Bündnis protestiert gegen Treffen der Burschenschaften

In diesem Anwesen unterhalb des Schlosses ist die Burschenschaft Normannia seit 1957 zu Hause.
Erstveröffentlicht: 
24.01.2013

Die Deutsche Burschenschaft (DB), der Dachverband der Burschenschaften in Deutschland und Österreich, veranstaltet am Samstag ein Schulungstreffen im Haus der Heidelberger Normannia, Kurzer Buckel 7. Dagegen protestiert ein Bündnis aus Parteien und politischen Gruppen und ruft zu einer Demonstration gegen die Veranstaltung auf. Grund sind die rechtslastigen Redner, die bei dem Treffen sprechen sollen.

 

Zusammen mit der Antifaschistischen Initiative Heidelberg haben sich der Deutsche Gewerkschaftsbund, die SPD, die Vereinigung der Verfolgten des Naziregimes/Bund der Antifaschisten, die Bunte Linke und Bündnis 90/Die Grünen dem Aufruf angeschlossen. Kundgebungen sind um 11 Uhr auf dem Marktplatz und um 12.30 Uhr vor dem Haus der Normannia angemeldet. "Wir werden der Burschenschaft Normannia und ihren braunen Gästen am Samstag gemeinsam zeigen, dass in Heidelberg kein Platz für Antisemitismus, Rassismus und völkische Geschichtslügen ist", heißt es in dem Aufruf. Die Normannia wiederum kritisiert in einem Brief den DGB und zeigt sich enttäuscht, dass der sich von der Antifaschistischen Initiative instrumentalisieren lasse.

 

Dass das Burschentreffen eine so heftige Reaktion hervorruft, liegt vor allem an den Referenten: Bruno Burchhart, Alter Herr der Burschenschaft Olympia in Wien, soll über "Die Zukunft der Deutschen in Europa" sprechen. Die Vereinigung aus Österreichs Hauptstadt gilt als rechtsextrem. In den vergangenen Jahren hatte sie etwa den Holocaust-Leugner David Irving oder den NPD-Funktionär und Liedermacher Jörg Hähnel zu Gast. Die Olympia wurde 1961 von den österreichischen Behörden aufgelöst, weil mehrere Mitglieder in Bombenanschläge in Südtirol verwickelt waren. 1973 gründete sich die Vereinigung neu. Wer sie im Internet sucht, bekommt nur eine Startseite mit Kontaktdaten zu sehen, auf der in Frakturschrift "Der rechte Weg" zu lesen ist.

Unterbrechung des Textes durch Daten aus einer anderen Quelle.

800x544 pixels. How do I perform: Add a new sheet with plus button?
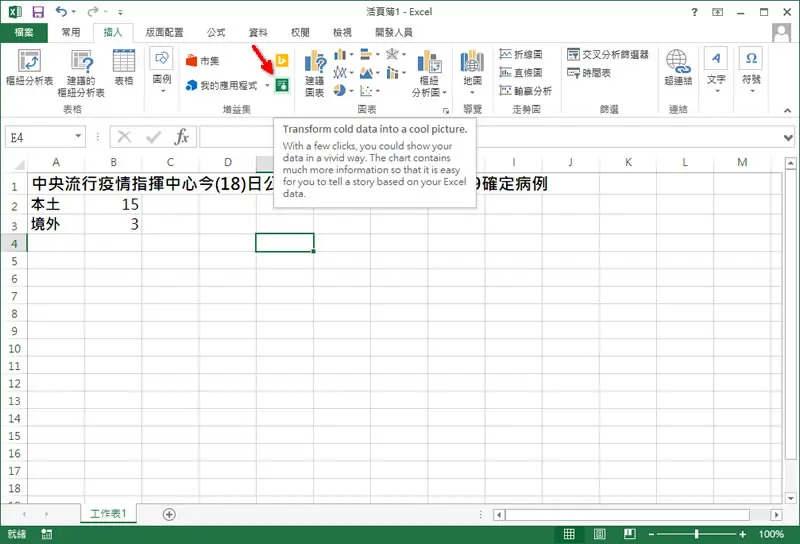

Michael Paulwitz von der gastgebenden Normannia will die Teilnehmer im "Umgang mit den Medien" schulen. Er ist Schriftleiter der "Burschenschaftlichen Blätter", der Verbandszeitung der DB. Er folgte in diesem Amt auf Norbert Weidner, der den NS-Widerstandskämpfer Dietrich Bonhoeffer als "Landesverräter" bezeichnet hatte und der auf einem DB-Verbandstag abgesetzt wurde. Für diese Äußerung wurde Weidner zu einer Geldstrafe verurteilt. Paulwitz schreibt regelmäßig in der Wochenzeitung "Junge Freiheit", die sich an der Grenze zwischen Konservatismus und Rechtsextremismus bewegt und als Sprachrohr der "Neuen Rechten" gilt, sowie auf inhaltlich ähnlich gestrickten Internetseiten. Außerdem ist er Beisitzer im Landesvorstand der "Republikaner".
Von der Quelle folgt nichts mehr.